* [DOCUMENT]
==*==
Séoul, Corée du Sud.
Près de l’entrée du Gyeongbokgung, l’on a reconstitué une sorte de village témoin de la Corée des années 70, avec différents lieux, une école, un moulin, une épicerie, et une boutique de manhwa, de bandes dessinées.
Cela me donne l’occasion de vous narrer ce qui suit.
Ainsi que je l’ai raconté lors de mon séjour en Corée du Nord : en janvier 1968, les 31 commandos de l’unité 124 échouent dans leur tentative d’assassinat du dirigeant sud-coréen Park Chung-hee. Dans la chasse à l’homme qui suivra, 29 d’entre eux perdront la vie.
Trois mois plus tard, en avril 1968, sur ordre du président Park, le chef de la KCIA (Korean Central Intelligence Agency), l’officine en charge des basses œuvres du régime, recrute 31 petits criminels et gens sans aveu pour composer l’unité 684 (68, l’année, 4, le mois). Leur mission : assassiner en retour Kim Il-sung, le leader de Corée du Nord.
L’unité 684 est clairement calquée sur l’unité 124, le nombre de ses membres et son objectif, l’assassinat du président du pays ennemi, sont identiques.
La différence tient dans le recrutement : alors que l’unité 124 était exclusivement composée d’officiers sélectionnés parmi l’élite de l’armée, les Sud-Coréens décident de n’employer que des jeunes civils, des délinquants, des petites frappes, des chômeurs, des déclassés connus pour leur habitude des combats de rue, des durs-à-cuire vivant dans les foyers de misère de l’après-guerre.
On leur promet de l’argent, un emploi, la liberté. On les emmène sur Silmido, une île déserte au large de l’aéroport actuel d’Incheon. Là, pendant 3 ans, on les entraîne tellement durement, avec des méthodes tellement cruelles et inhumaines que 7 d’entre eux, parmi les 31, en meurent.
En 1971, on leur apprend que, la situation politique s’étant améliorée entre les deux Corées, la mission d’assassinat de l’unité 684 est annulée.
Pour autant, on ne les libère pas de leur camp sur l’île de Silmido.
En août de la même année, les 24 survivants se révoltent : ils éliminent rapidement la plupart de leurs gardes, s’emparent d’un bateau, rejoignent la côte. Là, ils arrêtent un bus, le détournent et se dirigent, déterminés, vers Séoul.
==*==
* [EXTRAIT DE DONNÉES]
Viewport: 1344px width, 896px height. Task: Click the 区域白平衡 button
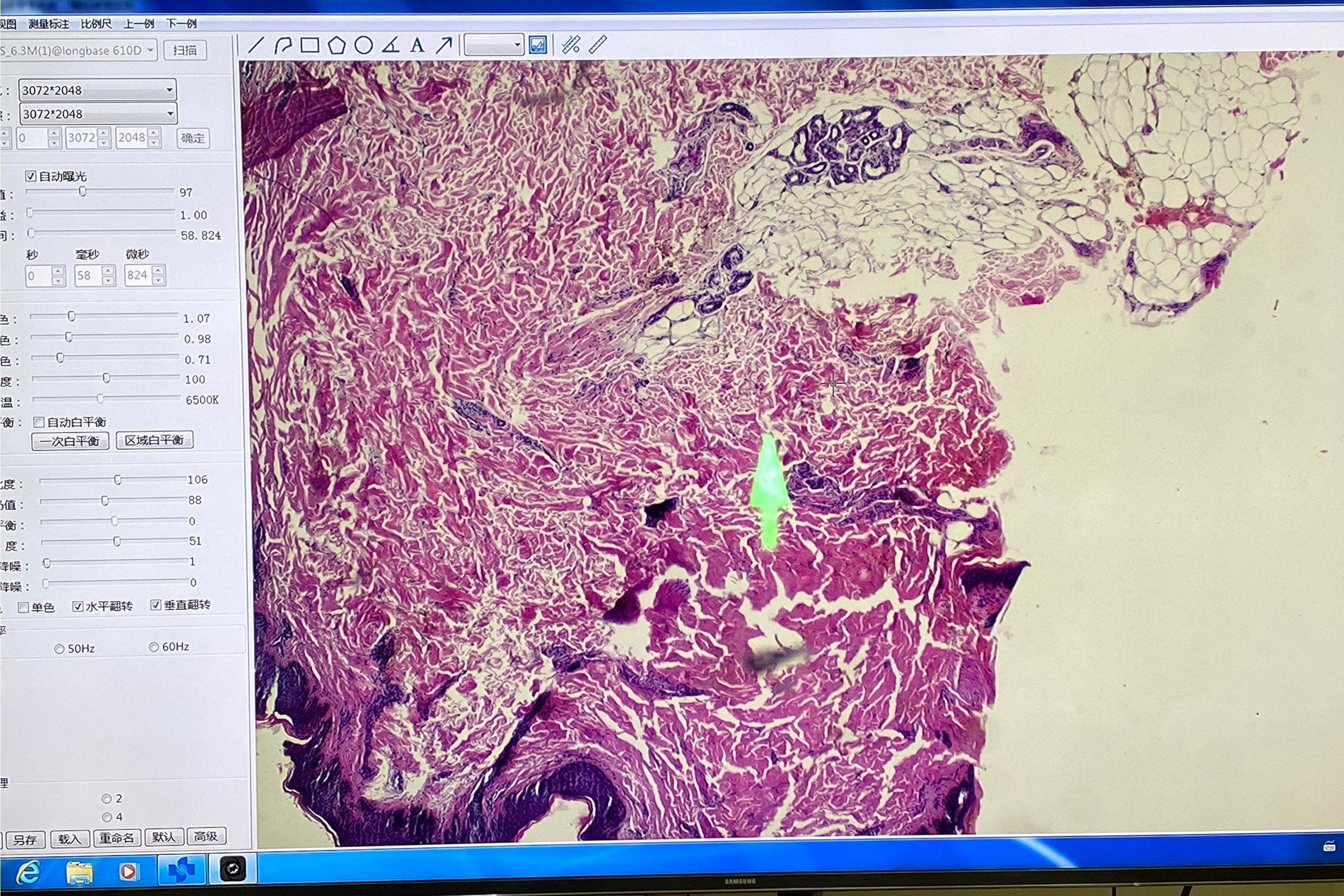coord(154,440)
==*==
* [TÂCHES À RÉALISER]
1 > Citez sans rien modifier le passage du document compris entre « En 1971, on » et « déterminés, vers Séoul. », ces deux bornes incluses.
2 > Répondez à ces questions à partir du document :
(a) Combien de membres le chef de la KCIA recrute-t-il pour former l'unité 684 ?
(b) Sur quelle île les membres de l'unité 684 sont-ils entraînés ?
(c) En quelle année leur annonce-t-on l'annulation de leur mission ?

* [CORRIGÉ DES TÂCHES]
1 >
En 1971, on leur apprend que, la situation politique s’étant améliorée entre les deux Corées, la mission d’assassinat de l’unité 684 est annulée.
Pour autant, on ne les libère pas de leur camp sur l’île de Silmido.
En août de la même année, les 24 survivants se révoltent : ils éliminent rapidement la plupart de leurs gardes, s’emparent d’un bateau, rejoignent la côte. Là, ils arrêtent un bus, le détournent et se dirigent, déterminés, vers Séoul.

2 >
(a) 31.
(b) Silmido.
(c) 1971.